Calculate the 'span' of a stock's price today: the number of consecutive days (including today) the price was less than or equal to today's price.

Visual Representation

Prices: [100, 80, 60, 70, 60, 75, 85] 1. 100: Push (100, 1). Stack: [(100, 1)] 2. 80: Push (80, 1). Stack: [(100, 1), (80, 1)] 3. 70: Pop 60(1). Push (70, 2). Stack: [(100, 1), (80, 1), (70, 2)] 4. 75: Pop 60(1), 70(2). Push (75, 4). Stack: [(100, 1), (80, 1), (75, 4)]
Medium

Examples

Input: ["StockSpanner","next","next","next","next","next","next","next"]\n[[],[100],[80],[60],[70],[60],[75],[85]]
Output: [null,1,1,1,2,1,4,6]
Approach 1

Level I: Brute Force (Linear Lookback per Query)

Intuition

For each new price, scan backwards through all previous prices and count consecutive days where price <= today's price. Stop as soon as a higher price is found.

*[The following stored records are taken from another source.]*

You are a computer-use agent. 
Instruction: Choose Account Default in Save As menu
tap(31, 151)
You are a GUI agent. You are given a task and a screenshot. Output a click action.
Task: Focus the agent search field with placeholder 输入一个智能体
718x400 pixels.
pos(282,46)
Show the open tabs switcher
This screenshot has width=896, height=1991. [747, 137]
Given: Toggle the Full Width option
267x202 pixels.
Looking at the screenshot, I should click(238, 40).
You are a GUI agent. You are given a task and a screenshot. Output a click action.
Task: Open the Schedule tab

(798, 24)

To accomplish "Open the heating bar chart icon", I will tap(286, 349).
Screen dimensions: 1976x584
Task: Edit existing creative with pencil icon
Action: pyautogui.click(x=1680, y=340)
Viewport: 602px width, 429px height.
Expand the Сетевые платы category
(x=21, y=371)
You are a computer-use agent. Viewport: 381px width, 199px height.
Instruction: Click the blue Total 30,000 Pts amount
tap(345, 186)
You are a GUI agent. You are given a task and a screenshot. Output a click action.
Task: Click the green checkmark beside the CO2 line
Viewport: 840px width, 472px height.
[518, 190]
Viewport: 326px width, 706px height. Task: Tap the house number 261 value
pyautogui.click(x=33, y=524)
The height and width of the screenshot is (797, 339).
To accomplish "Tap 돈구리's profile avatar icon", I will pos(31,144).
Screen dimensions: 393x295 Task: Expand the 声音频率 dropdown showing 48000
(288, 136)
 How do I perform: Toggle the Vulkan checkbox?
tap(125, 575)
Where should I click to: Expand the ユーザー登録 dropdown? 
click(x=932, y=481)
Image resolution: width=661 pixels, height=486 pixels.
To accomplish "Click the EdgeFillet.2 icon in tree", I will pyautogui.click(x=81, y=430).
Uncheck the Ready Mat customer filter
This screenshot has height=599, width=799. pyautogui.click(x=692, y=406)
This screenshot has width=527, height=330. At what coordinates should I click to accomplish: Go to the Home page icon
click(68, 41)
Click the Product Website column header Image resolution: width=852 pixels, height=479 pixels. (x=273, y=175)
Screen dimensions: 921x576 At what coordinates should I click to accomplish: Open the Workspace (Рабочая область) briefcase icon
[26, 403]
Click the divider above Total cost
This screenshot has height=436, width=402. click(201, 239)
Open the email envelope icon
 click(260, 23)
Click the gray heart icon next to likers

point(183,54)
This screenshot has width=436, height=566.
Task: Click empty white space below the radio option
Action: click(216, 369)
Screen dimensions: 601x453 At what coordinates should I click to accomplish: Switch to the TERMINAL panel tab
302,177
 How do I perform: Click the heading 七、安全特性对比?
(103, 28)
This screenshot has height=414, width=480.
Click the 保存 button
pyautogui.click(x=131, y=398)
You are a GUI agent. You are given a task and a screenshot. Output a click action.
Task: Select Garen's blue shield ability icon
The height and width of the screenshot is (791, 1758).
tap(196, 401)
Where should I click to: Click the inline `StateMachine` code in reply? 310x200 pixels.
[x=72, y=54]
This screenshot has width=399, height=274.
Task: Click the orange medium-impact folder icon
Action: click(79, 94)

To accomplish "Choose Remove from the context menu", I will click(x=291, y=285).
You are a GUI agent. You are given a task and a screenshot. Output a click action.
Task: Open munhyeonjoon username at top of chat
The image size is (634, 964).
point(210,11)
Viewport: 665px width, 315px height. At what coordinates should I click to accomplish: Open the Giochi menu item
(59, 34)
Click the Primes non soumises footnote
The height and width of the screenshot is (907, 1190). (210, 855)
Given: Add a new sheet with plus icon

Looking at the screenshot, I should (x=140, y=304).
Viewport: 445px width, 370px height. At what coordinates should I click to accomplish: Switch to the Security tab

O(N^2) across all calls💾 O(N)
java
import java.util.*;
class StockSpanner {
    private List<Integer> prices = new ArrayList<>();
    public int next(int price) {
        prices.add(price);
        int span = 1;
        for (int i = prices.size()-2; i >= 0; i--) {
            if (prices.get(i) <= price) span++;
            else break;
        }
        return span;
    }
    public static void main(String[] args) {
        StockSpanner ss = new StockSpanner();
        int[] p = {100, 80, 60, 70, 60, 75, 85};
        for (int x : p) System.out.print(ss.next(x) + " "); // 1 1 1 2 1 4 6
    }
}
Approach 2

Level III: Optimal (Monotonic Decreasing Stack)

Intuition

Use a stack to store pairs of (price, span). When a new price is added, pop all elements with price less than or equal to the current one, adding their spans to the current span before pushing it onto the stack.

O(1) amortized per next call💾 O(N)

Detailed Dry Run

priceActionStack StatusSpan Output
100Push[(100, 1)]1
80Push[(100, 1), (80, 1)]1
70Pop 60(1)[(100, 1), (80, 1), (70, 2)]2
85Pop 75, 80[(100, 1), (85, 6)]6
java
import java.util.*;

class StockSpanner {
    Stack<int[]> stack = new Stack<>();
    public int next(int price) {
        int span = 1;
        while (!stack.isEmpty() && stack.peek()[0] <= price) span += stack.pop()[1];
        stack.push(new int[]{price, span});
        return span;
    }

    public static void main(String[] args) {
        StockSpanner ss = new StockSpanner();
        int[] prices = {100, 80, 60, 70, 60, 75, 85};
        for (int p : prices) System.out.print(ss.next(p) + " "); // 1 1 1 2 1 4 6 
    }
}

⚠️ Common Pitfalls & Tips

Be sure to store the accumulated span span += stack.pop()[1] so that the current element captures all smaller previous spans in constant time.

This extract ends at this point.